Наши новые дом и двор выглядели странно. Старый был зажат со всех сторон пятиэтажками и накрыт сверху надежной крышей разросшихся за тридцать лет деревьев. Новый же дом торчал посреди чистой поверхности, местами заасфальтированной, местами засыпанной песком и бетонной крошкой, а в основном – щедро закиданной всяким хламом. И – ни деревца вокруг, кроме старого, разросшегося тополя. И – открытые пространства во все стороны, уходящие куда-то вдаль. Да, тут явно было что изучить и чему удивиться…
Внутри понравилось еще больше. Лифт с автоматическими дверями, которые уже не надо, как у бабушки, захлопывать с чудовищным, просто-таки пугающим железным грохотом, и он везет тебя всегда, а не только со взрослыми! Везет аж на десятый этаж, который мама удачно вытащила на «жеребьевке» и с которого, если выйти на балкон, видно не до другой стороны улицы – а до самого горизонта! И запах, ни с чем не сравнимый и всегда куда-то незаметно испаряющийся запах нового дома! И звонкое эхо пустых комнат – эй! эй! э-ге-гей!!!
Через неделю мы приехали опять. Надо было начинать обустраиваться на новом месте, и отец послал меня за позабытой впопыхах отверткой к какому-то знакомому, который как раз недавно переехал в соседнее строение. Я долго выспрашивал адрес, скрупулезно уточнял маршрут движения и контрольные ориентиры по дороге, – но на самом деле я знал, куда идти: просто было ужасно страшно выходить одному в новое.
Детство – это когда все вокруг – еще новое…
Наконец, я собрался с силами – и выступил в путь. Он оказался недлинным: между домами на бордюре задумчиво сидел ребенок по имени Александр Чуриков, выпускник нашего же детского сада, чьи родители также улучшили жилищные условия в искомом мною доме. Согласно установленному этикету, Чурикову не следовало обращать внимания на такую секилявку, как я, – ведь мне предстоял еще целый дошкольный год. Но тут, видать, законы землячества взяли верх над условностями – и Чуриков довольно ласково сказал мне:
– Привет. Тоже переехали? Садись.
– Привет, – сказал я, усаживаясь рядом. – Переехали.
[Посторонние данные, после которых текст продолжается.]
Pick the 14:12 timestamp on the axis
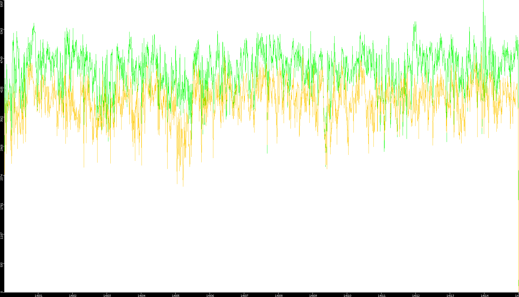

– Вот, на свалку ходил, – деловито доложил мне Чуриков. – Солдатика нашел. Жаль только, пешего, а не конного. Но, говорят, там и конных полно! Пойдешь со мной?
И Чуриков охотно продемонстрировал свою находку. Солдатик и в самом деле оказался ничего, только немного запыленный, как после марш-броска.
– Не, ща не могу. За отверткой послали, – тактично отклонил я приглашение.
– Ну, тогда я пошел. Пока! – распрощался Чуриков.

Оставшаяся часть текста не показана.